Netflix’s crime? Casting a black actress, British soap star Adele James, as the notorious queen. So with all the forbearance of Italians confronted with a plate of seafood linguine showered in parmesan, Egyptian MPs promptly called for Netflix to be banned entirely. The casting, they argued, was “an attack on family values”. The story of Cleopatra, of course, is otherwise flush with cosy household homilies.

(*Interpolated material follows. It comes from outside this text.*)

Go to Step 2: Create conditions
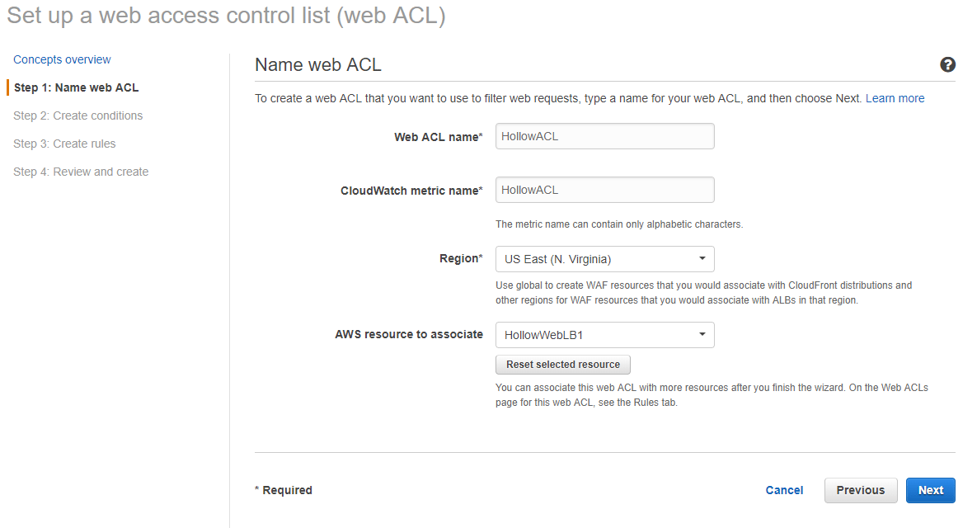This screenshot has width=977, height=528. [x=78, y=116]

Yet not three years ago, internet opinion-havers were up in arms for precisely the opposite reason. That was when it was announced Israeli actress Gal Gadot would be playing Cleopatra in an as-yet-unreleased film helmed by Patty Jenkins, who directed Gadot in Wonder Woman. Gadot’s take promised to “bring the story of Cleopatra, Queen of Egypt, to the big screen in a way she’s never been seen before... To tell her story for the first time through women's eyes.”

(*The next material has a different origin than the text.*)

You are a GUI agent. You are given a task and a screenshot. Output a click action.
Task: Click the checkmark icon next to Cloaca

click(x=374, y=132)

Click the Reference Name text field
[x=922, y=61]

Despite this laudable intention, some outraged commentators accused the film’s backers of white-washing one of the most famous women in history. The very criticism Netflix’s film purported to address.
So what did Cleopatra look like? Awkwardly for both Netflix and the Egyptian government, no one really knows. What we think we know of Cleopatra is largely a fantasy of a succession of male writers – Plutarch, Shakespeare, George Bernard Shaw – constructed over millennia. The evidence we do have about her appearance is flimsy, at best.

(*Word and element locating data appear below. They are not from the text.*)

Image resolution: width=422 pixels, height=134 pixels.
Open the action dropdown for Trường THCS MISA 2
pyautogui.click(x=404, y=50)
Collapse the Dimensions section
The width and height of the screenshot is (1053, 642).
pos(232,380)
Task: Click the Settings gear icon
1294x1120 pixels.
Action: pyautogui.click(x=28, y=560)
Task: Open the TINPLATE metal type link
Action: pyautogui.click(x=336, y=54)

“The actual facts that we have about Cleopatra, the contemporary evidence, is pretty sparse,” says Toby Wilkinson, Professor of Egyptology and Deputy Vice Chancellor at the University of Lincoln.
“Most of what we have is other peoples’ views of her which were hugely coloured by their particular political stance and then the whole web of myths that grew up around her, which are of course more powerful in a sense than the few historical facts that we’ve got.”
No contemporary accounts of Cleopatra survive and none of those from which our traditional conceptions of her are drawn are considered particularly objective. Cleopatra as we remember her today – an Egyptian queen, an astonishing beauty, a great seducer of men, a tragic figure who took her own life with a snake – proves to be more fiction than history.
After all, she wasn’t even really an Egyptian. The Ptolemies, ruling dynasty of which she was a member, styled themselves as Egyptian on public monuments, hence the persistent surviving image of Cleopatra in Egyptian dress (and the famous Elizabeth Taylor look). But they were in fact foreign invaders who strictly maintained the ethnic integrity of their own line - up to and including frequent incestuous marriages. According to her most recent biographer, Stacy Schiff, ethnically Cleopatra was “approximately as Egyptian as Elizabeth Taylor”.
The Ptolemies were actually from Macedonia, a powerful state on the fringes of what we now call Ancient Greece. Alexander the Great, who invaded Egypt and overthrew its Persian rulers in 332 BC, was born there. In the power struggle following Alexander’s death, one of his most powerful generals, Ptolemy, seized Alexandria and declared himself Pharaoh. His descendants ruled there for the next three centuries – Cleopatra was the last of the line.
“There wasn’t really a concept of being Greek at that point. The Ptolemies would have identified themselves very strongly with their Macedonian homeland,” says Wilkinson.
We have very little idea what Macedonians looked like. “They probably wouldn’t have looked much like the modern Greeks,” says Wilkinson. In other words, neither Gal Gadot or Adele James are “accurate” casting for Cleopatra – because no one has a clue what “accurate” looks like. Given this context, talk of “white washing” – or its opposite – is meaningless.
A bigger problem for casting directors is Gadot and James’s beauty. For centuries, Cleopatra’s reputation as an astonishing beauty has been maintained but its provenance is dodgy at best. The legend seems to have originated with the Roman historian Cassius Dio, who declared her “a woman of surpassing beauty.” But Dio was born nearly two hundred years after Cleopatra’s death and his account of her appearance seems to have been motivated more by political considerations than anything relating to her actual appearance.